The audit assessment provided Lanny with an opportunity to advance his career if he followed all the regulations for conducting background review on the client company. However the nature of the auditing process requires high ethical standards from Lanny Beaudean despite the fact that he worked for the client company a few years ago.  Beaudean faces the challenge of providing impartial financial statements of the company. Various ethical issue face Beaudean because he has a responsibility of acting with integrity especially for public purposes. If he finds faults in the financial documents of Jost Furniture, he has to report it and not shield the company because of the fact that he was once their employee. Lanny Beaudean risks his job if he fails to articulate impropriety in financial records and books of the client company.  If Beaudean choses to report discovered illegality in the client firm, he faces the risk of violating confidentiality agreements with the firm. Clients trust will be damaged and also the auditor risks litigation.

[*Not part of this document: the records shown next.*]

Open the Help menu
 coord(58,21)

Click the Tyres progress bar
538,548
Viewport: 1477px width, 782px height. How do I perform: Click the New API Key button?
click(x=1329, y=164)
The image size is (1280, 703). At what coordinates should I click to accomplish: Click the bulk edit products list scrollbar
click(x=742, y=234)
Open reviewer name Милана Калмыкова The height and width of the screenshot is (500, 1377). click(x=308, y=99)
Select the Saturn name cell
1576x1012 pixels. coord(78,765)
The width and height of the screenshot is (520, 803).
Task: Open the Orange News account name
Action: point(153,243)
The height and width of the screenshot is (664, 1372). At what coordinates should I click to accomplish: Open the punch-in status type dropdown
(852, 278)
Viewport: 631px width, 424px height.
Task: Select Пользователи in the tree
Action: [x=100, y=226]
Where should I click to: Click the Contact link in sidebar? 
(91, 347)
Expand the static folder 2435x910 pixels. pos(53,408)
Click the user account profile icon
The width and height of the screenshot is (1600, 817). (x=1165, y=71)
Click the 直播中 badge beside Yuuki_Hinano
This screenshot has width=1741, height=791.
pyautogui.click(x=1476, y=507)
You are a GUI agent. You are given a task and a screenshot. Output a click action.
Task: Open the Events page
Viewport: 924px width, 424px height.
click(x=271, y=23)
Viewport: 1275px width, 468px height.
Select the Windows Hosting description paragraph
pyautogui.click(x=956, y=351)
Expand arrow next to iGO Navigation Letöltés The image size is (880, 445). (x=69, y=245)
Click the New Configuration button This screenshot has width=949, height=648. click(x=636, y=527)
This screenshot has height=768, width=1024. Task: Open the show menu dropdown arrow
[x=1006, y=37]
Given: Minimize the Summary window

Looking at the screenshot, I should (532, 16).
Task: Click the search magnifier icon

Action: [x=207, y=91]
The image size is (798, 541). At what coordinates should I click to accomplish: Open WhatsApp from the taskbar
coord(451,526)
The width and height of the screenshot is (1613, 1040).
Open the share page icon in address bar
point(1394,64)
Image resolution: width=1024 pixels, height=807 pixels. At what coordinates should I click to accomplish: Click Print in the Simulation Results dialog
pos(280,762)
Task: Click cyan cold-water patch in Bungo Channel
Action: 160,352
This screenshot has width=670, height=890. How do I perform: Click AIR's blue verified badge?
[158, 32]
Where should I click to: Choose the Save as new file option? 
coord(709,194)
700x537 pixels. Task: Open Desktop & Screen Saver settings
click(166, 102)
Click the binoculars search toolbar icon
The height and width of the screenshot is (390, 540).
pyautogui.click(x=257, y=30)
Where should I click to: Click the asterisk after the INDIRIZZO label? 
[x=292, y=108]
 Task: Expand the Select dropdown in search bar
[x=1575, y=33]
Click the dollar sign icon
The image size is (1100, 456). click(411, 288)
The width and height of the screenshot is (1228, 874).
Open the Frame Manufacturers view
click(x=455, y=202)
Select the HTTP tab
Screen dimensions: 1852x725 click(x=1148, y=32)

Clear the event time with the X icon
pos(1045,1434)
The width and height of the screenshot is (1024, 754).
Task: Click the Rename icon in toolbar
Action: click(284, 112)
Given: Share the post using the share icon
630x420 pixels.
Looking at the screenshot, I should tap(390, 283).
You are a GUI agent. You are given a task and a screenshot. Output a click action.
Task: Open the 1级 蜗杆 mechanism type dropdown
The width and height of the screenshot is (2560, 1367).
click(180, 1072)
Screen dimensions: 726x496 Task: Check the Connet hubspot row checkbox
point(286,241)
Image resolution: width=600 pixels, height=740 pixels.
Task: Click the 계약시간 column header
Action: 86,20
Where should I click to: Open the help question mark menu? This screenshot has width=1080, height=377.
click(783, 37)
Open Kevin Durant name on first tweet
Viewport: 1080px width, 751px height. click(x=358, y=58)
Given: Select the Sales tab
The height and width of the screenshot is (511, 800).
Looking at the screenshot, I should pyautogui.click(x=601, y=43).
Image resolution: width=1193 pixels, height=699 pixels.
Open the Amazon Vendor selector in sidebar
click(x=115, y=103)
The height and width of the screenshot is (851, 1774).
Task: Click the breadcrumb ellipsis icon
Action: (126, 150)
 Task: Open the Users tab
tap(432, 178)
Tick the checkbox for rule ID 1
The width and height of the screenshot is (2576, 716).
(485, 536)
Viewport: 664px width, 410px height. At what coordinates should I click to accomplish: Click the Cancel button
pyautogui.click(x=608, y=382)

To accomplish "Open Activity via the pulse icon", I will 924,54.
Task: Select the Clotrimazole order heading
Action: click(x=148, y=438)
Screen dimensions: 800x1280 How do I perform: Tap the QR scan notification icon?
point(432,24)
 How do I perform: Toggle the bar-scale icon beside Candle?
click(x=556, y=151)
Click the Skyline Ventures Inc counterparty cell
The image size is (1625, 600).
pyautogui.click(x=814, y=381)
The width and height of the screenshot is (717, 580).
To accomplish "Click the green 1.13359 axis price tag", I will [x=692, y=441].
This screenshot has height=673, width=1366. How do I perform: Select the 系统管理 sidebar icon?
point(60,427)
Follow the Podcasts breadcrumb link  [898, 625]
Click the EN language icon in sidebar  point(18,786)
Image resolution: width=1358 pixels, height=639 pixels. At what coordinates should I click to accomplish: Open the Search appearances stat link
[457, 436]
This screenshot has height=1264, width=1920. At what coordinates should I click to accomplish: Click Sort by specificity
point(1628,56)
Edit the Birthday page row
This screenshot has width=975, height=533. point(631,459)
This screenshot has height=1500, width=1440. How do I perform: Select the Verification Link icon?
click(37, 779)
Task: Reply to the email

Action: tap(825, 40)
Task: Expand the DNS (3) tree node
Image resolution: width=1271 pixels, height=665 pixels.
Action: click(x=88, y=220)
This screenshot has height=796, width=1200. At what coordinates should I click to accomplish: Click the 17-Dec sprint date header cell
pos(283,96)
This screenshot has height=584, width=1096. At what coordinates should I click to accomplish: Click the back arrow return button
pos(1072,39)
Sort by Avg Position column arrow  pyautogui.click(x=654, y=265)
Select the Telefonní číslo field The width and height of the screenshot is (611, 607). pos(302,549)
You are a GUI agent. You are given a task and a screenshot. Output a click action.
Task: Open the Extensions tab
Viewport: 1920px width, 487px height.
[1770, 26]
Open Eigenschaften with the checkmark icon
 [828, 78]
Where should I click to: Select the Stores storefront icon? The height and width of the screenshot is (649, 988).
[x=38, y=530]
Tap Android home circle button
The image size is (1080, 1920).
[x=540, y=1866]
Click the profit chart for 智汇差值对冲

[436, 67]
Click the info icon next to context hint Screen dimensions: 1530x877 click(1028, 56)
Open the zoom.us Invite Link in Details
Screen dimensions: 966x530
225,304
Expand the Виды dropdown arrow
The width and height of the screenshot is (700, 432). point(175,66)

Objectivity should be the guiding principal in ethical decision making of the auditors. The auditor needs to make an appropriate assessment of the firm without being influenced by factors such as personal interests or coercion from peers. The auditor needs to be guided by integrity when it comes to assessing the firm and he should also be able to value the information that he or she receives from the company. Certain information is crucial and it would be wrong to reveal the firm’s information without authorization from an appropriate body. Ethical decision making in this content should be supported by skill knowledge and also experience.

To solve the situation in this case, it would be best to hire an impartial auditor who has never had any association with the client company. This would reduce chances of concealing relevant information crucial for Cardinal & Coyote to enter into the bid. If I was in such a situation, I would first conduct an extensive assessment of the client company public record together with their financial ratings. This would provide relevant information on the company’s overall record. I would also interview particular employees of the entity who were tasked with accounting and tax functions in order to evaluate the firm’s record keeping practices and their opinion on control environment.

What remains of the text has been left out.